Written task: According to the passage on the ELBO objective, why is the integral for the marginal likelihood typically intractable?

Mathematics of Evidence Lower Bound (ELBO) objective formulation is inevitably encountered when dealing with latent dynamics models and VAEs. In this blog, we break it down along with necessary concepts like the reparameterization trick, importance sampling and Jensen's inequality.

Prior Distribution

Latent variable models aim to model observed data $o_{1:T}$ while leveraging hidden (latent) variables $s_{1:T}$​.

Joint Distribution

In these models, the joint distribution can be defined as: $$ p(o_{1:T}, s_{1:T} \mid a_{1:T}) = \prod_{t=1}^T p(o_t \mid s_t) p(s_t \mid s_{t-1}, a_{t-1}) \tag{1} \label{eq:jointlikelihood}$$ Where $p(o_t \mid s_t)$ is the likelihood of observing $o_t$ given the latent state $s_t$​ and $p(s_t \mid s_{t-1}, a_{t-1})$ is transition dynamics of latent states.

Marginal Likelihood

To compute the marginal likelihood, we marginalize out $s_{1:T}$ as the following equation: $$ p(o_{1:T} \mid a_{1:T}) = \int p(o_{1:T}, s_{1:T} \mid a_{1:T}) \, ds_{1:T} \tag{2} \label{eq:marginallikelihood} $$ This integral is typically intractable due to high dimensionality and complex dependencies between variables. So we instead approximate this intractable data likelihood distribution with a tractable posterior approximation.

Items for locating displayed content:

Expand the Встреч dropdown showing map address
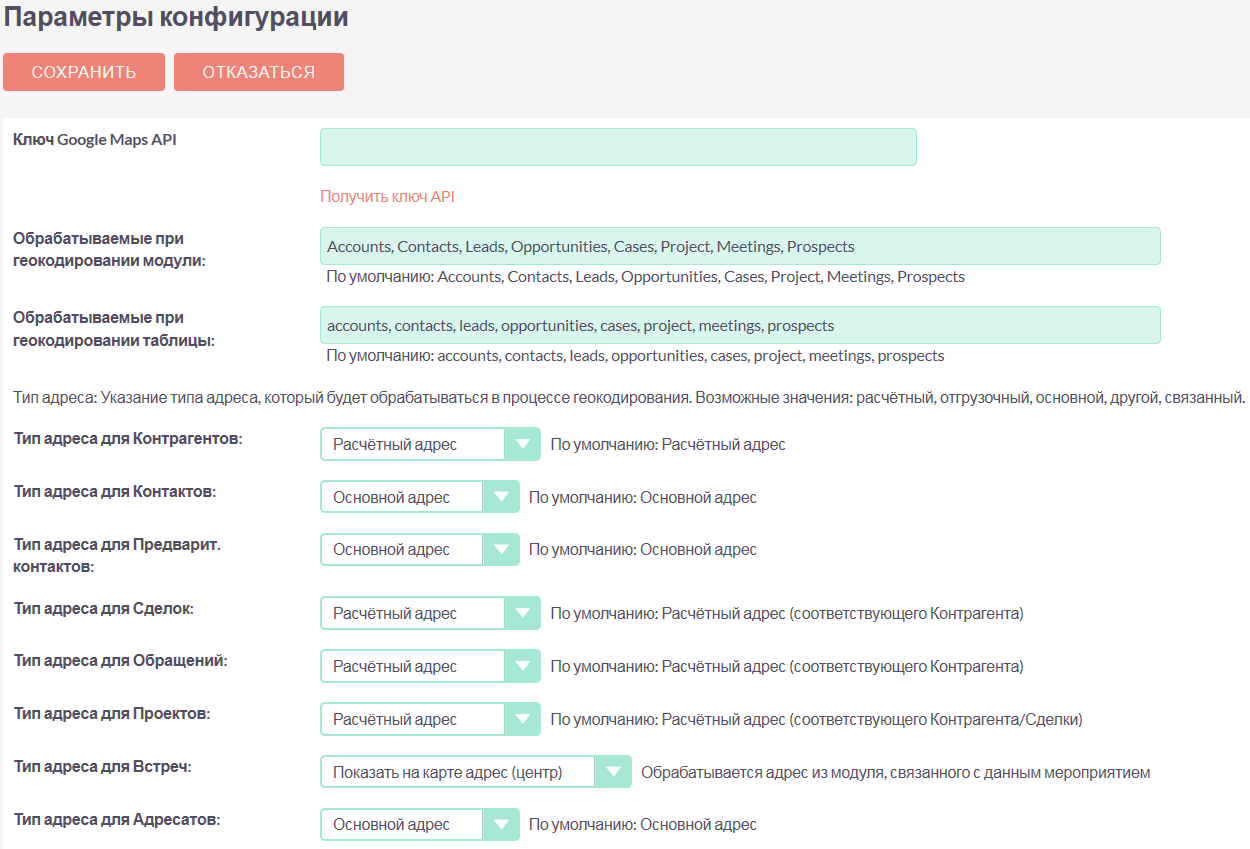Screen dimensions: 1250x849 point(476,772)
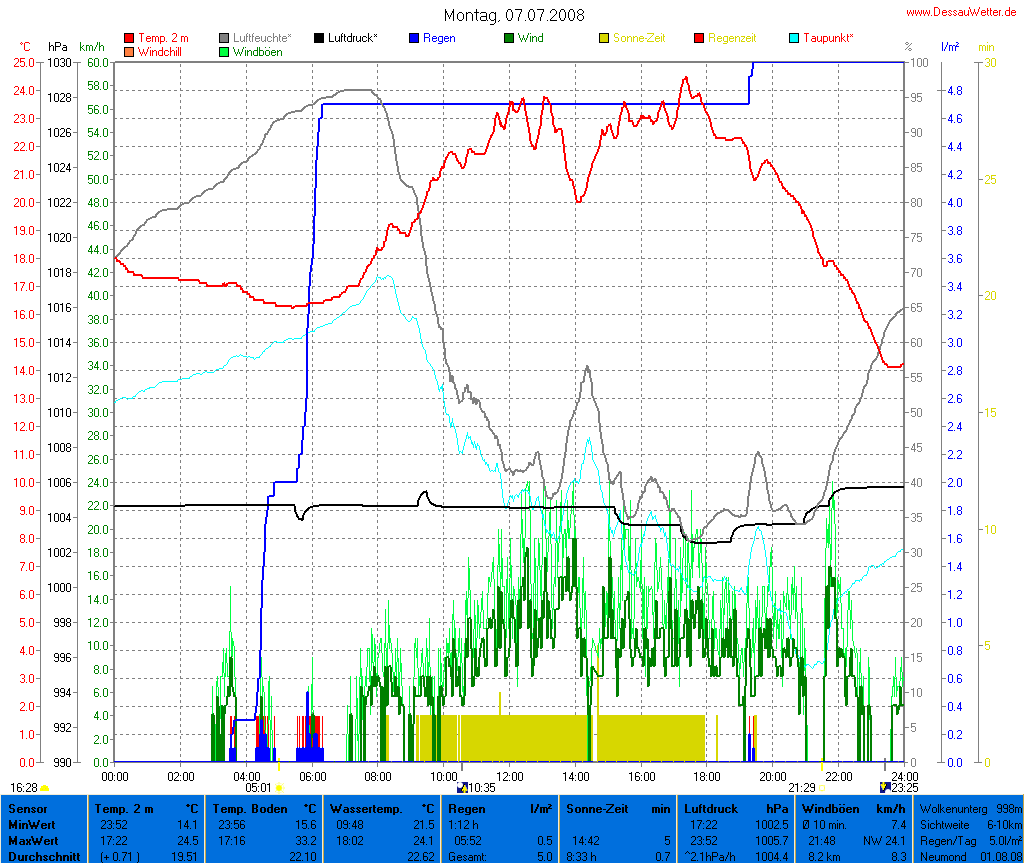Click the cyan Taupunkt legend square
Image resolution: width=1024 pixels, height=863 pixels.
(x=794, y=38)
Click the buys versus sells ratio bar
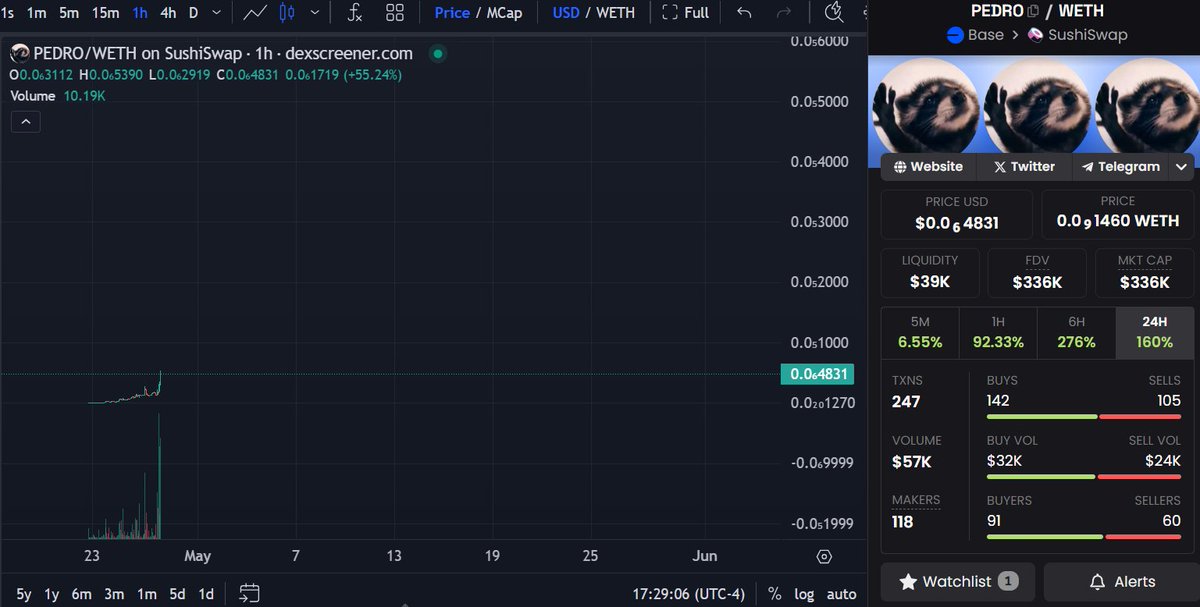Viewport: 1200px width, 607px height. coord(1083,415)
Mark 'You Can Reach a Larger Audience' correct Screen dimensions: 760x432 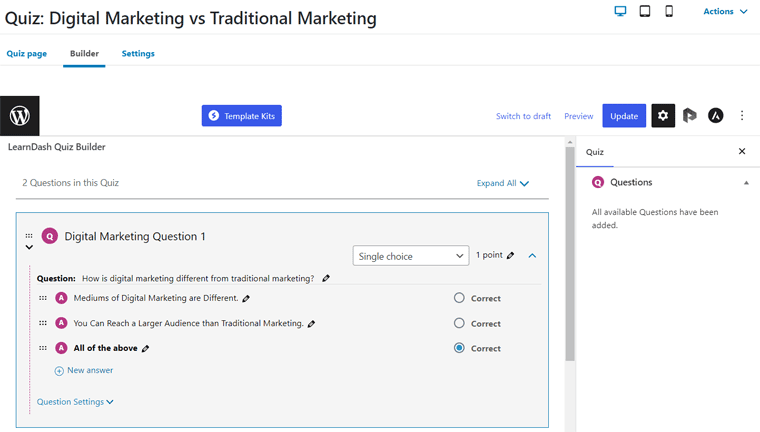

Response for this exercise: It is intractable because of high dimensionality and complex dependencies between variables.